__WRITTEN PROBLEM__
According to the article on Renaissance art, who held the chair of mathematics at the university in Padua for almost 20 years?

__EXCERPTED TEXT__
How to NOT get bored by Renaissance art. Part III

Imagine yourself a teenager of 13 years, who finds himself in the company of three of the greatest artists of your time. What would you learn from them? What would become of you?


As we progressed on our tour of the San Zeno Basilica of Verona (Part I and Part II), I promised to take you to Andrea Mantegna’s masterpiece of 1456, but to appreciate it we need to step back in time for another 200 years.

Our first stop is 1222, when a group of students and teachers of the oldest European university in Bologna decided to plot their own path in science and art, and set off to Padua, where they established a new campus. They valued freedom of expression above anything else, and Bologna had proven to be a place too stuffy for their liking.

Freedom of thought shaped their new motto, which in English would be “Liberty of Padua, universally and for all”.

The new university became the boiling pot of ideas and innovation, with the alumni including Copernicus (the father of astronomy), Andreas Vesalius (the father of anatomy), and Casanova (the father of adultery). Galileo Galilei held the chair of math there for almost 20 years.

Giotto came to Padua in less than a hundred years and frescoed the Scrovegni Chapel (the iconic Kiss of Judas is there).

So in two hundred years before the year that we are interested in (1444) the uni had become a catalyst of innovation for the whole of Northern Italy, with Padua at the centre. Much of that innovation depended on… excavation, for the leading trend then was a theory that the more the antique past was understood, the more the present would be able to reveal about the future.

__MATERIAL__
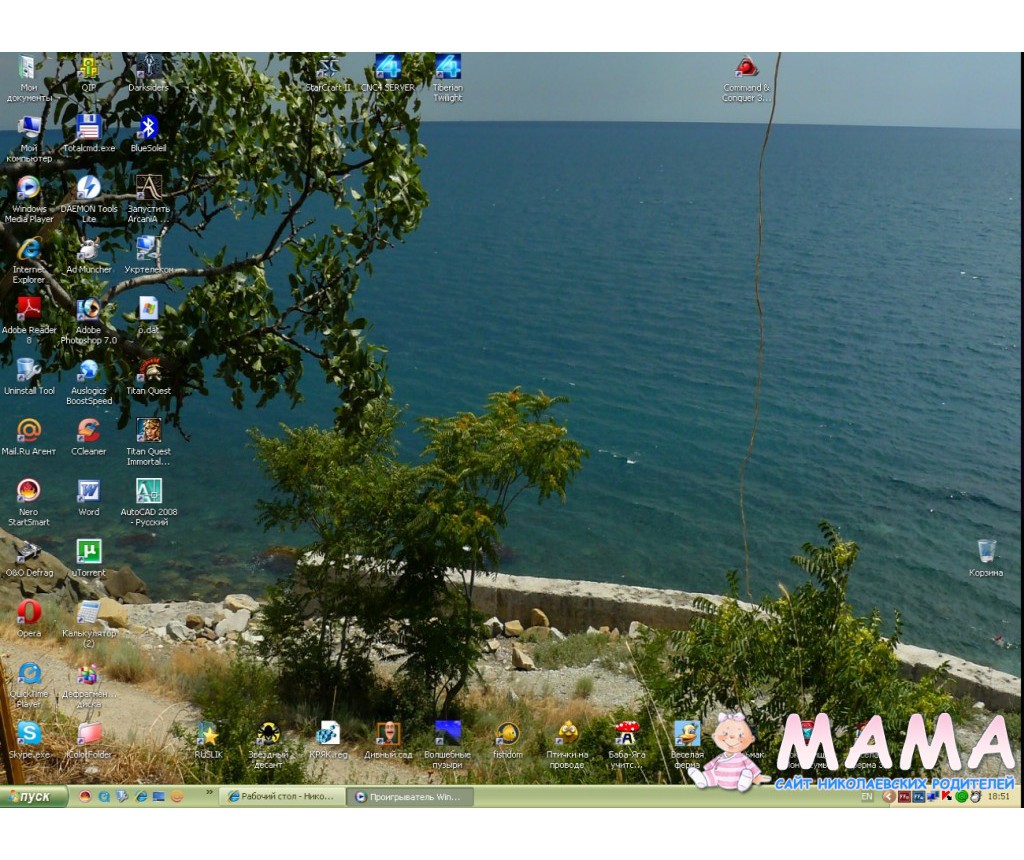The width and height of the screenshot is (1024, 860).
Task: Launch DAEMON Tools Lite desktop icon
Action: coord(88,189)
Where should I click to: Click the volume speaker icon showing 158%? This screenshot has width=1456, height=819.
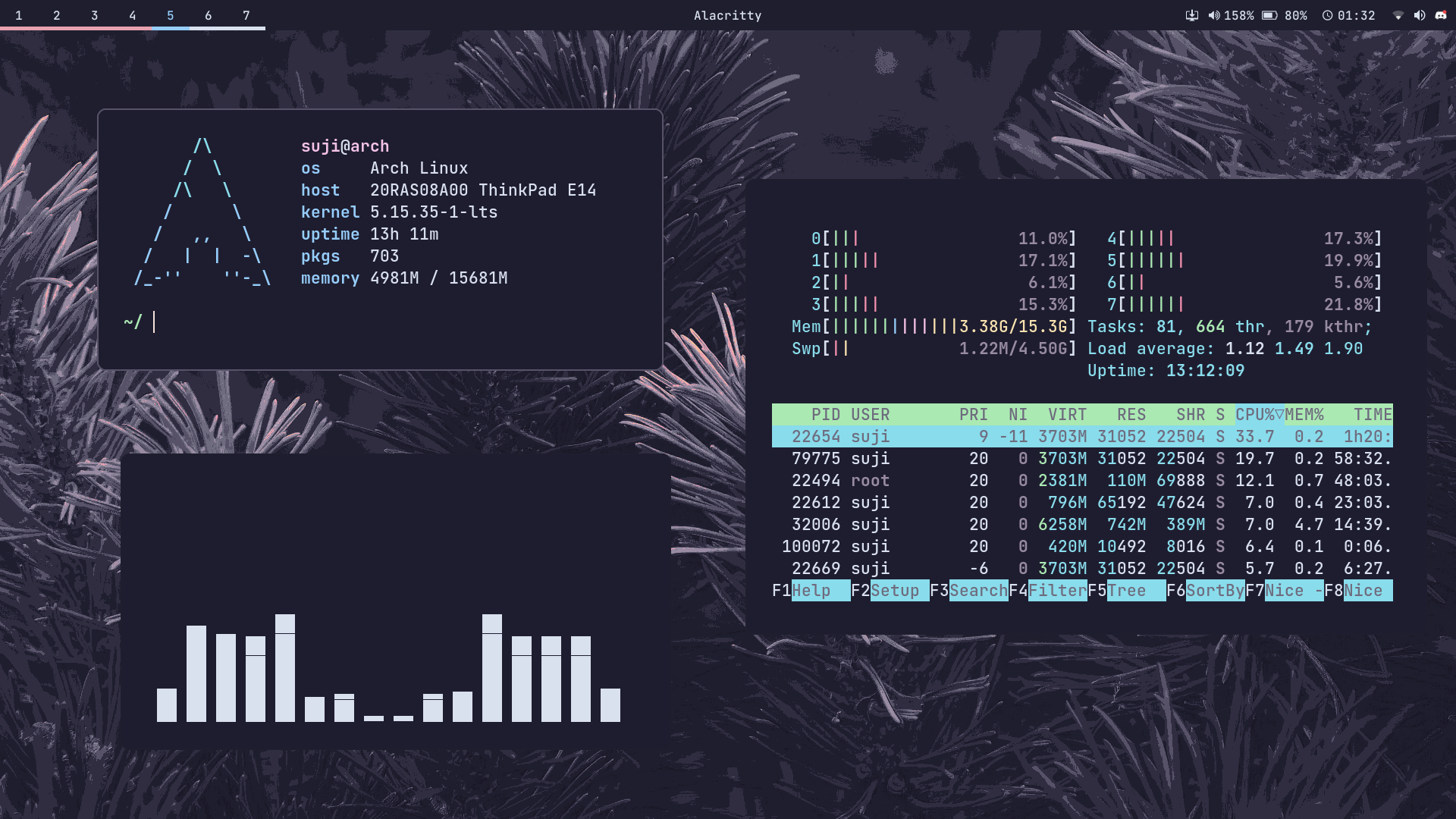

__FULL OUTPUT__
Galileo Galilei